Le cessez-le-feu entre les États-Unis et la République islamique d’Iran serait-il déjà terminé ? Alors que le président Donald Trump a décidé le lancement de son « Projet Liberté » pour ouvrir de nouveau le détroit d’Ormuz, bloqué de part et d’autre, l’Iran a répliqué en tirant des missiles sur des bateaux et sur le dépôt pétrolier de Fujairah aux Émirats arabes unis, indique France Info. Des actes qualifiés d’« inacceptables » par le président français Emmanuel Macron.

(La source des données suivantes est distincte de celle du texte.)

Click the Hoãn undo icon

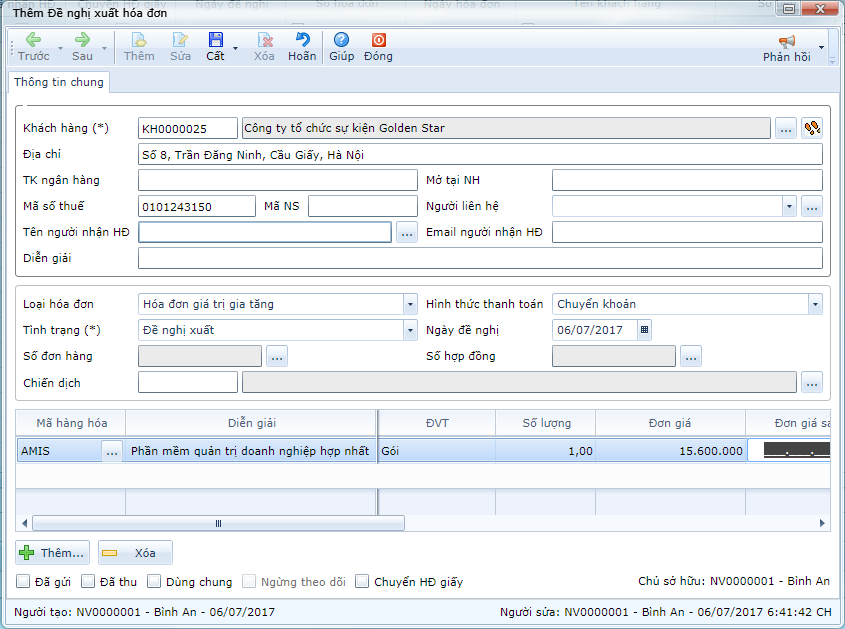point(302,40)
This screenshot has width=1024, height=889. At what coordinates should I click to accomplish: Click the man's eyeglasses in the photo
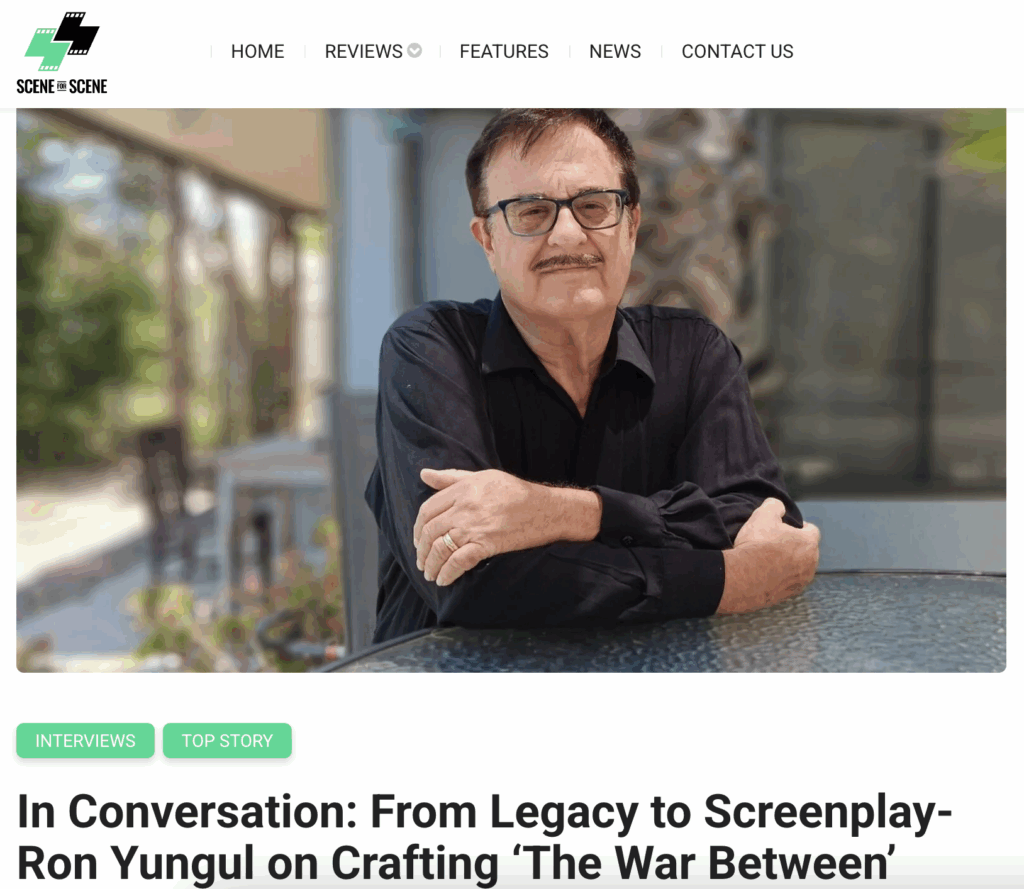[557, 212]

« Les frappes iraniennes aujourd’hui [lundi] contre des infrastructures civiles émiriennes sont injustifiées et inacceptables » a-t-il dénoncé sur ses réseaux. Il ajoute plus loin : « La France continuera de soutenir ses alliés aux Émirats et dans la région pour la défense de leur territoire ». L’Arabie Saoudite a, elle, mis en garde contre une reprise de « l’escalade militaire », rapporte Le Parisien. De son côté, le régime iranien s’est défendu en indiquant que le pays « n’avait aucun projet de cibler les Émirats », d’après un haut gradé anonyme cité à la télévision iranienne, rapporte TF1. Ce dernier a dénoncé « l’aventurisme militaire américain » en référence au « Projet Liberté » de Donald Trump. Bien décidé à débloquer le détroit d’Ormuz, ce dernier a décidé de faire passer des destroyers dans le Golfe persique et mobilisé 15 000 soldats et une centaine d’aéronefs.

La fin du cessez-le-feu ?

L’objectif ? Escorter les bateaux marchands hors du détroit. « Nous allons guider les navires en sécurité hors des voies navigables restreintes pour qu’ils puissent librement reprendre leur business », a notamment indiqué le locataire de la Maison Blanche. Au risque de faire voler en éclat le cessez-le-feu alors que les négociations entre les deux belligérants sont au point mort ? Si les États-Unis revendiquent d’avoir fait passer deux navires marchands étasuniens dans le détroit, l’Iran dément et revendique toujours le contrôle total de la zone.

D’après l’entreprise danoise Maersk, géant du transport de marchandises, « un navire transportant des véhicules battant pavillon américain exploité par Farrell Lines, Inc., une filiale du transporteur américain Maersk Line Limited (MLL), a traversé le détroit d’Ormuz et quitté le golfe Persique le 4 mai ». Parmi les dirigeants européens, le Royaume-Uni et l’Allemagne ont indiqué une position similaire à Emmanuel Macron. Le Premier ministre britannique Keir Starmer a appelé Téhéran à « s’engager véritablement dans des négociations » pour une solution diplomatique durable tandis que le chancelier allemand Friedrich Merz a appelé l’Iran à « revenir à la table des négociations et cesser de prendre en otage la région et le monde ».